### Text segment
Case in point is this study that was just published in the New England Journal of Medicine. Authored by Sarwat Chaudhry et al, the "Telemonitoring to Improve Heart Failure Outcomes Trial" (Tele-HF) randomly assigned recently discharged heart failure patients to one of two treatment arms: 1) an intervention group, that was asked to make daily call into a computer controlled system that generated an automated series of questions about health status, such as the presence of shortness of breath or fluid gain; if there was a decline, the patient's physician's office was alerted, or 2) usual care without any patient calls.
826 patients were in the telemonitoring arm and 827 were in the usual care arm. Over the 180 days following entry into the study, the number of readmissions, days in the hospital and death rates were compared. Since not all patients used the system as prescribed (14% didn't use the phone even once and toward the end of the study, about 55% were calling in at least three times a week), the analysis was correctly performed on an "intention to treat" basis.
There was no difference in outcomes. About 49% and 47% of the patients in the intervention and treatment arms, respectively, ended up being admitted. 27% of both arms were admitted for treatment of their heart failure. 11% of the patients in both arms died.
The DMCB is not surprised at the shortcoming of heart failure telemonitoring. Years ago, it agreed to implement a similar stand-alone program and came away very unimpressed. The DMCB thought that much more was needed, sch as nurse-based patient coaching, promulgation of evidence-based guidelines, identification and triage of patients with different levels of risk and facilitated access to an array of specialist and community-based programs.

### Listed records
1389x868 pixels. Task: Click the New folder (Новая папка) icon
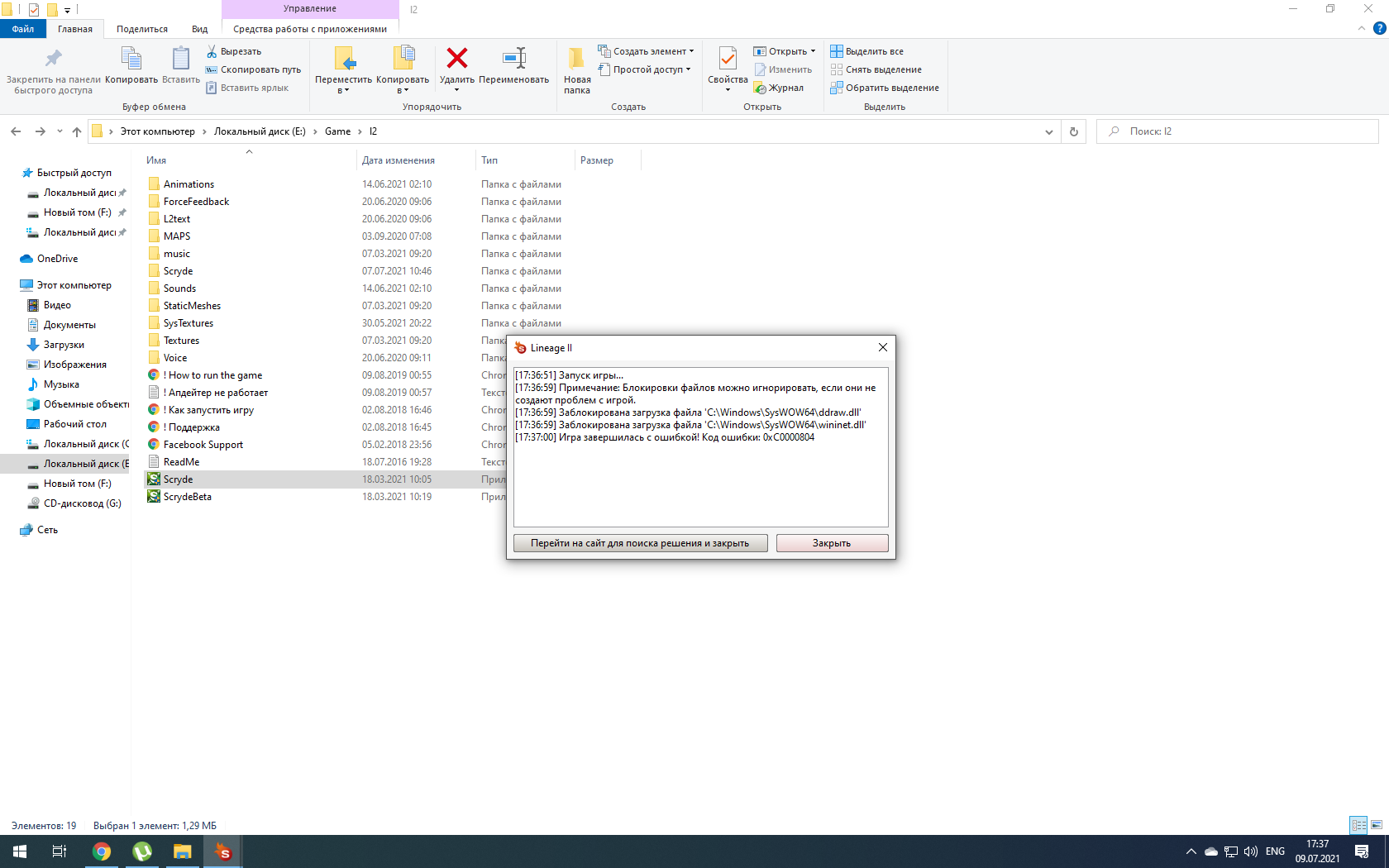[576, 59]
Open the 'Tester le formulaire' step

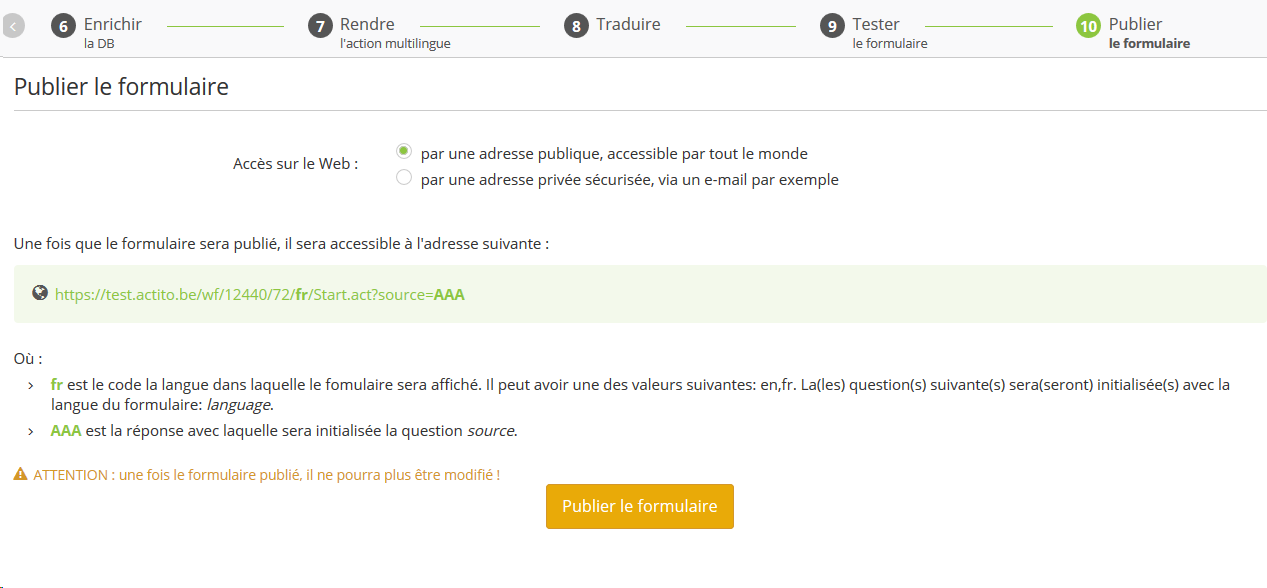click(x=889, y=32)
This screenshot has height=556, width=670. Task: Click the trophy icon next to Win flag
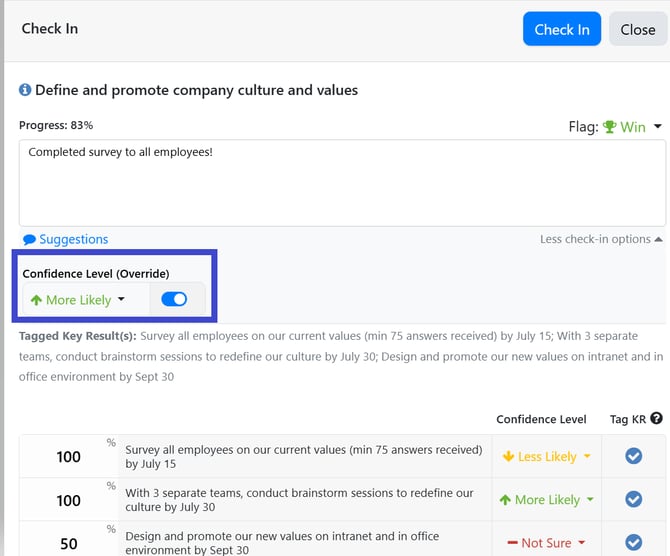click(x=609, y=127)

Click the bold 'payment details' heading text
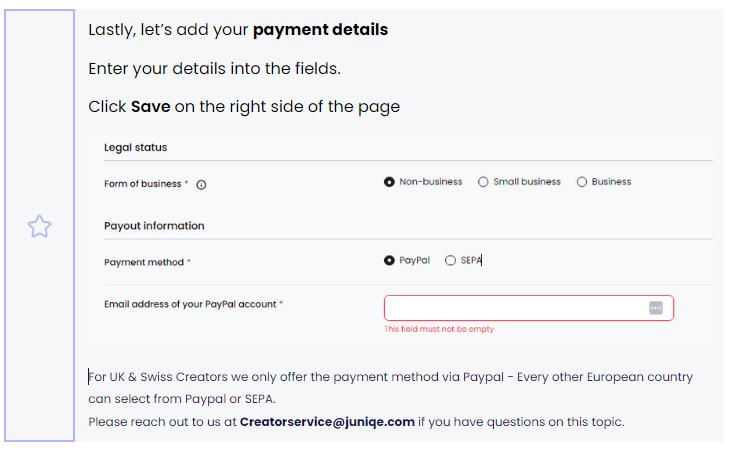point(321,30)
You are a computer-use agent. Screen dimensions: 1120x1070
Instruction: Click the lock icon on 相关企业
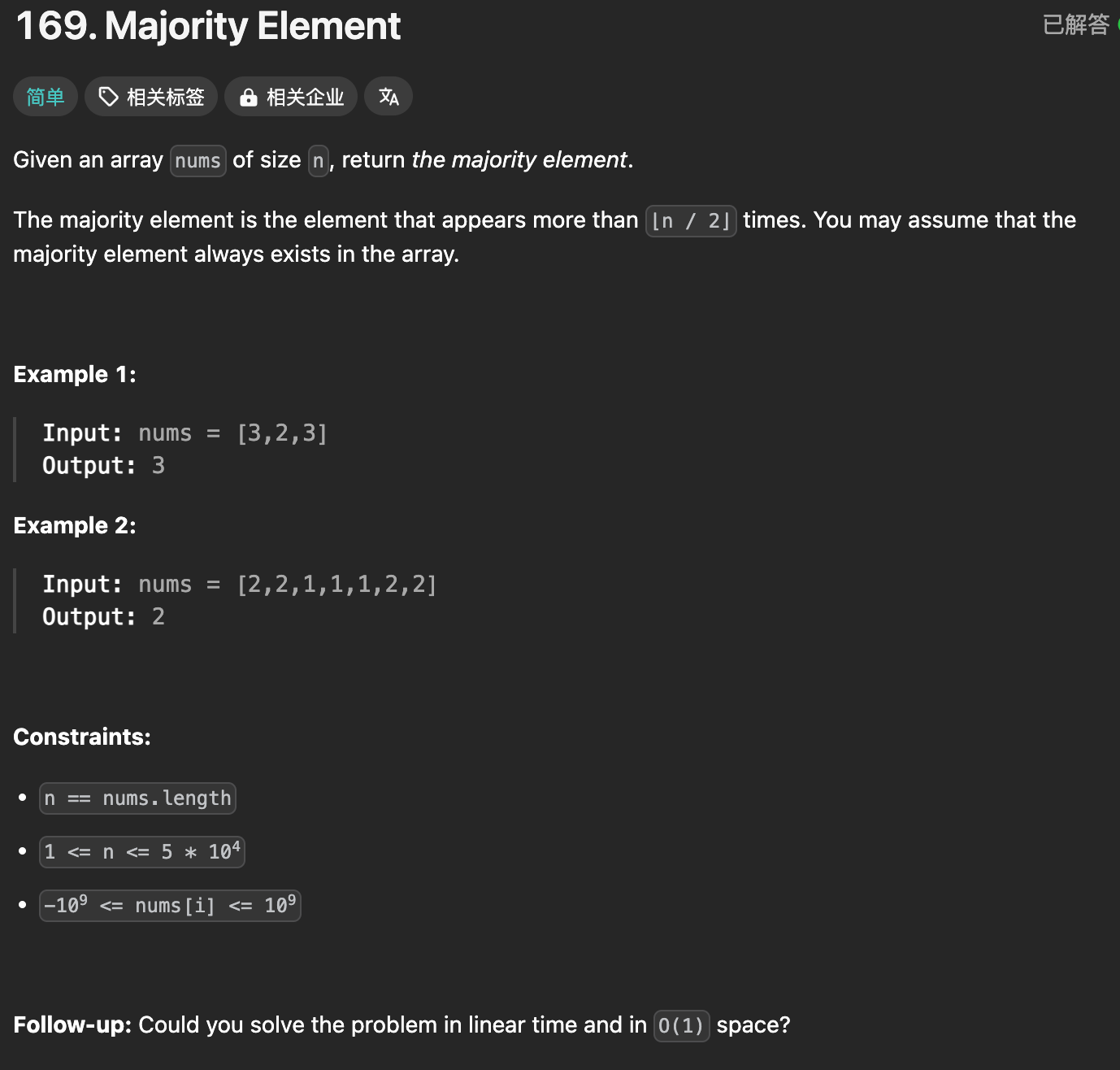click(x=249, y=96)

### Tasks to perform
(a) In the passage on the heart failure telemonitoring trial, how many patients were placed in the telemonitoring arm?
(b) Carry the passage on the heart failure telemonitoring trial forward from its final paragraph.
None of the material is needed here.

### Expected responses
(a) 826 patients were placed in the telemonitoring arm.

(b)
In fact, the authors of the study would seem to agree with the DMCB. In the Discussion section of the paper, the DMCB found this very telling quote that couldn't have said it better:
In a previous, small, single-site trial of remote monitoring of patients, our group found a 44-percentage-point reduction in the rate of readmission, which was associated with significant cost savings. However, we were concerned that, in that trial, reliance on a single, highly skilled and motivated nurse case-manager who deployed an intervention developed by the investigative team limited the generalizability and scalability of the findings (bolding DMCB).
The DMCB says that's the point. Interventions like telemonitoring only add value when they are mixed with other population-based interventions, such as motivated nurse care coaches and coordinators.
However, the authors - as is generally typical of the mainstream academic community - also got it wrong. There is a sector of the health care industry that has figured out how to overcome the limited "generalizable and scalability" that is mentioned above.
It's called disease management. The DMCB thinks the failure to recognize that by not including that principle in the study design took an otherwise very promising intervention and made it look unnecessarily bad.
Patients with heart failure deserve better.
2 comments:
Monitoring is nice but it also requires:
1) a patient-initiated, physician-approved sick day action plan
2) early access to phone follow up by office (not at the end of the day)
3) alternate venues of care besides the ER for when the patient-initiated sick day plan fails to lead to improvement.
To often monitoring leads to a message that your sick call your doctor and he/she either:
1) doesn't call back till the patient has already gone to the ER -OR-
20 he/she calls back and says "Go to the ER"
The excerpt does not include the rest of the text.